• Instruction A: Recast the entries as a numbered list, starting with the first line of the entries and going on through the line with "make (163, 182)". Leave out any blank lines.

Yellow & Orange Math Book Sale

Get big savings on 150+ math and physics titles from Springer and Princeton University Press.  Sale ends December 23.  (lower level)

 

 

Staff picks

Twilight: Los Angeles, 1982
by Anna Deavere Smith
title chosen by Sebastian, Store Associate

Reading this book I was forced to face the reality of our collective history not two decades past.  A journey through a series of interviews exposed the gritty truth of racism, poverty, and discrimination as true then as it is now.  This is a masterful piece, exposing the highs and lows of humanity.  Sometimes funny, sometimes gut-wrenching, i promise the 30+ stories captured here will make you really think.

Runner
by Thomas Perry, Cornell ‘69
title chosen by Gary, Deputy Director

After a nine year hiatus, Perry has delivered the sixth installment in the Jane Whitefield series. Jane, a Native American who lives in Buffalo, is a guide who helps people disappear. The stories are well told and the details of Jane’s craft are fascinating. In Runner, she chooses to end her self-imposed retirement to help a pregnant young woman start a new life. The process has become more complicated in today’s networked and homeland security conscious world. The plot is suitably twisty, the upstate New York locations are dead on, and Perry’s narration is reliably smooth as the action unfolds.  Perry is a master and Jane is a terrific heroine if you’d like to encounter her for the first time, try Vanishing Act, the start of the series.

Excerpt from a dataset:
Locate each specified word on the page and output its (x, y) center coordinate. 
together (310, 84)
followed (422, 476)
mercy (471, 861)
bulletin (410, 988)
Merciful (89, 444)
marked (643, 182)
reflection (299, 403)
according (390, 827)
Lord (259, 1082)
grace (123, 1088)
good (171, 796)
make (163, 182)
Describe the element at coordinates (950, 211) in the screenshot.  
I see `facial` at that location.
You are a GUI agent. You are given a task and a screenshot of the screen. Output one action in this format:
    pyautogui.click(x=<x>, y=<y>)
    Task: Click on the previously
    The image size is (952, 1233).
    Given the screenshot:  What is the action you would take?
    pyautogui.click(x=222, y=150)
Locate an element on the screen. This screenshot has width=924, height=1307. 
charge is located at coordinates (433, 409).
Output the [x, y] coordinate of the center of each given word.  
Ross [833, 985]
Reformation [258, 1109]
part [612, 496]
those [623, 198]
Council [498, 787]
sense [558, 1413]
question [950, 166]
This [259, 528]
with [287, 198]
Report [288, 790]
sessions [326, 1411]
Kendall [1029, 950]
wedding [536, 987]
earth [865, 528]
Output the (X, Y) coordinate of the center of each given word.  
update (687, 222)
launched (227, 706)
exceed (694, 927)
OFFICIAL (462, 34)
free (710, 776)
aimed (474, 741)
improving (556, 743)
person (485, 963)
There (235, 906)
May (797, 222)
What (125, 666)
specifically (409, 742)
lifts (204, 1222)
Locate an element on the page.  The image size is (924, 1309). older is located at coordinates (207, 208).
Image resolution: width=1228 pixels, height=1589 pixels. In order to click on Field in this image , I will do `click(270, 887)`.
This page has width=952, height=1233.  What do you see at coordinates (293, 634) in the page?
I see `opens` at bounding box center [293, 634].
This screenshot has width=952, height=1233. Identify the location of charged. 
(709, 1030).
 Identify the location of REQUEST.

• Instruction B: Rewrite the part of the bookstore page starting with "Yellow & Orange" and going on through "23.  (lower level)", using "discounts" in place of "savings".

• Exercise response A:
1. Locate each specified word on the page and output its (x, y) center coordinate. 
2. together (310, 84)
3. followed (422, 476)
4. mercy (471, 861)
5. bulletin (410, 988)
6. Merciful (89, 444)
7. marked (643, 182)
8. reflection (299, 403)
9. according (390, 827)
10. Lord (259, 1082)
11. grace (123, 1088)
12. good (171, 796)
13. make (163, 182)

• Exercise response B:
Yellow & Orange Math Book Sale

Get big discounts on 150+ math and physics titles from Springer and Princeton University Press.  Sale ends December 23.  (lower level)